- GIVEN INSTRUCTION: Please return every line of the data below that contains the string "section".
_ _ _ _
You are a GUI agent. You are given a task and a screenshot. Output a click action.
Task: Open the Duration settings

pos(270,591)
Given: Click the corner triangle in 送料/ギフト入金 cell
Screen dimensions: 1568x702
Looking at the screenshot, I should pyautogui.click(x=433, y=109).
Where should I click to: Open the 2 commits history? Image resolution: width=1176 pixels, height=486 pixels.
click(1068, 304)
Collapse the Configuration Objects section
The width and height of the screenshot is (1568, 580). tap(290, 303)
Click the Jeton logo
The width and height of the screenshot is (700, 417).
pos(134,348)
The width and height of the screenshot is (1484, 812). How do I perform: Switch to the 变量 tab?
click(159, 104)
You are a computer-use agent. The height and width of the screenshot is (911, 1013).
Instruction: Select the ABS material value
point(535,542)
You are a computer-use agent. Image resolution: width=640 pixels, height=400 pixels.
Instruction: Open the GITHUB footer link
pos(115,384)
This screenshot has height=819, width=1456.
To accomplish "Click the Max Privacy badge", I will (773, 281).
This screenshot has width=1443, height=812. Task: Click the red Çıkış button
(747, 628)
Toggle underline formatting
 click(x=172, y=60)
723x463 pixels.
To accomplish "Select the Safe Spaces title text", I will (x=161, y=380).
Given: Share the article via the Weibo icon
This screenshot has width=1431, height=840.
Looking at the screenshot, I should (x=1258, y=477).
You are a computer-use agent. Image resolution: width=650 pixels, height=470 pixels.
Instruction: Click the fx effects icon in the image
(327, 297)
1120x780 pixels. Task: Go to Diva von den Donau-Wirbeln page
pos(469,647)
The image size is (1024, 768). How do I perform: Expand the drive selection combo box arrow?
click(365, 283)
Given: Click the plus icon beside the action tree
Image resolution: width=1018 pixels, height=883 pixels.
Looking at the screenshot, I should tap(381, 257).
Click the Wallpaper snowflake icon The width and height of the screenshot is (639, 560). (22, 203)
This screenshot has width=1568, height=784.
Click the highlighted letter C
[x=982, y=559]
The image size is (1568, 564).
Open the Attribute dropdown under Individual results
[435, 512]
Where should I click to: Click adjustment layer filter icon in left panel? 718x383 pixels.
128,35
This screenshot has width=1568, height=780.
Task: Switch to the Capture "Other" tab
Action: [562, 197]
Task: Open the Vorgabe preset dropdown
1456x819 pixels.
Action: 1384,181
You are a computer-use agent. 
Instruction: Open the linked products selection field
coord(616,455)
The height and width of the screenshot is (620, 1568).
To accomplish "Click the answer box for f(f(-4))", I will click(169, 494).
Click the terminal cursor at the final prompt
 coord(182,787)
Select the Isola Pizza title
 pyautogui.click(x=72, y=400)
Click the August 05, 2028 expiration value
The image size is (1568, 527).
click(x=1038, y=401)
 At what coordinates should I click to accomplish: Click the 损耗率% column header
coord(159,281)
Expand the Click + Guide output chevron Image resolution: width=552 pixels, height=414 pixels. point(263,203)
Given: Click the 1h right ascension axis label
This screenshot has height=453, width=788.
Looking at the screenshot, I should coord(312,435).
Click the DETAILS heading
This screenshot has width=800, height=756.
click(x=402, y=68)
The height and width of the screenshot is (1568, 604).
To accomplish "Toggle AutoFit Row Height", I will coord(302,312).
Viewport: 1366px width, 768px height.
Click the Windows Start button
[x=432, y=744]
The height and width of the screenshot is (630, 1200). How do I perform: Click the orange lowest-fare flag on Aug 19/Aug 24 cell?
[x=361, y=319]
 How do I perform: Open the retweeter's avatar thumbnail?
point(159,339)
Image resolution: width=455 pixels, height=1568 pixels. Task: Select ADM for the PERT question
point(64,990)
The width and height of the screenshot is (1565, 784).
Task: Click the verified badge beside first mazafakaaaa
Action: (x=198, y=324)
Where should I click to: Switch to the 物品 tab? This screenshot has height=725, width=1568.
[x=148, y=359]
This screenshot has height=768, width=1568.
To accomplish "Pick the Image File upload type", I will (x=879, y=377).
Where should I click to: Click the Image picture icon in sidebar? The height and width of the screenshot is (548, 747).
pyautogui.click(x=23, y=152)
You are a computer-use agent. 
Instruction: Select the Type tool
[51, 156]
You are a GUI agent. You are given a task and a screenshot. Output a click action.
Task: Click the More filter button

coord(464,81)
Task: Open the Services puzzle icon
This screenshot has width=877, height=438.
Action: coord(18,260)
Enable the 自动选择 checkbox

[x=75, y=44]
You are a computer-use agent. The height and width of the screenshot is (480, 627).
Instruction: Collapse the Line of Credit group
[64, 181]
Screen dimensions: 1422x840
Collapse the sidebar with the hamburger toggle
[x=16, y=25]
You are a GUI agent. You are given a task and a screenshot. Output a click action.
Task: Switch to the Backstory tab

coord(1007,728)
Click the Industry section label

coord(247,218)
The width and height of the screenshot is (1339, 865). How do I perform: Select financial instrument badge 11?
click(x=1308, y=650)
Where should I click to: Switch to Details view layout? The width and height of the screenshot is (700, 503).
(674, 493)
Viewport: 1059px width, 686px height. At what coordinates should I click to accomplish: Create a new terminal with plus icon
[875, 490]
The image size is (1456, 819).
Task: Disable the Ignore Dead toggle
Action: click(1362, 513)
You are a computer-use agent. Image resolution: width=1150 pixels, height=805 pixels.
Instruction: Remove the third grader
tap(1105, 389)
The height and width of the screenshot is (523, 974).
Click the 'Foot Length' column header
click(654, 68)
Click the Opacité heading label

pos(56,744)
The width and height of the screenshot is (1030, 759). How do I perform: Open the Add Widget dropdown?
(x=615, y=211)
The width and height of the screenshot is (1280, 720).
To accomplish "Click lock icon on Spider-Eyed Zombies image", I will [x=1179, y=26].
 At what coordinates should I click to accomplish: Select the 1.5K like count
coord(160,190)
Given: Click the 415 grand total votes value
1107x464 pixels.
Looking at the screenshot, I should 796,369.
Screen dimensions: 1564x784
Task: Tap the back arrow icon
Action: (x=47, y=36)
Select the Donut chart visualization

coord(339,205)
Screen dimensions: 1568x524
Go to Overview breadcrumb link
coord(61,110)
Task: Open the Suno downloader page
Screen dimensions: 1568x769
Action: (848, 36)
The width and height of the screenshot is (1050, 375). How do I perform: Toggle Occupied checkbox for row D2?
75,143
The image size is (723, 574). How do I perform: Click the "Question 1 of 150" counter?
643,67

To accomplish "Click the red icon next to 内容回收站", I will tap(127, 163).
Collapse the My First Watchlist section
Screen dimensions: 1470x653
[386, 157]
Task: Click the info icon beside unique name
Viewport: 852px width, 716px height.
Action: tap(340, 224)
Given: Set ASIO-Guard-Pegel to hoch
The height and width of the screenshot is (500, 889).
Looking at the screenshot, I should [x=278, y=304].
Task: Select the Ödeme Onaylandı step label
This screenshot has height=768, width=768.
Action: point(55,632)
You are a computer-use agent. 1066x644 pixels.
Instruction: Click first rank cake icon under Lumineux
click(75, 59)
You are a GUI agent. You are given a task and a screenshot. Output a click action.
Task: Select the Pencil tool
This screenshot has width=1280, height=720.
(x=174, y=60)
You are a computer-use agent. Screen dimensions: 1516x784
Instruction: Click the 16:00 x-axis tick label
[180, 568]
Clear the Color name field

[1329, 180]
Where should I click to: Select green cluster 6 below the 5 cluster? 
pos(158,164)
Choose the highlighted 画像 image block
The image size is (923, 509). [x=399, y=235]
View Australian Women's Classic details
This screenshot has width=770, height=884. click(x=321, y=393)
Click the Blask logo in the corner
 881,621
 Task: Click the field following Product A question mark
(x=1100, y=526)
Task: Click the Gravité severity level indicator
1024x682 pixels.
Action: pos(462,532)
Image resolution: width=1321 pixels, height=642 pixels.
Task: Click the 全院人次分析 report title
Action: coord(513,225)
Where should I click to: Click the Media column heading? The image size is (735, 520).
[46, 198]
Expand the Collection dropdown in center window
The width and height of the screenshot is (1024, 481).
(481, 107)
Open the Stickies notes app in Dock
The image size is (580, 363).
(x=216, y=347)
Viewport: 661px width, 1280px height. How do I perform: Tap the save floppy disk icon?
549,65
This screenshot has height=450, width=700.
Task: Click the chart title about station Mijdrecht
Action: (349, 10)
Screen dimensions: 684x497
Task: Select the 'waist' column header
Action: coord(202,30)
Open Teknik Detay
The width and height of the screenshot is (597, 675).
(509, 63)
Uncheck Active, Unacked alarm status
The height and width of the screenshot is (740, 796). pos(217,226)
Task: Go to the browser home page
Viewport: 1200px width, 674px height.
_ _ _ _
- ANSWER TO THE EXERCISE:
Collapse the Configuration Objects section
Click the Industry section label
Collapse the My First Watchlist section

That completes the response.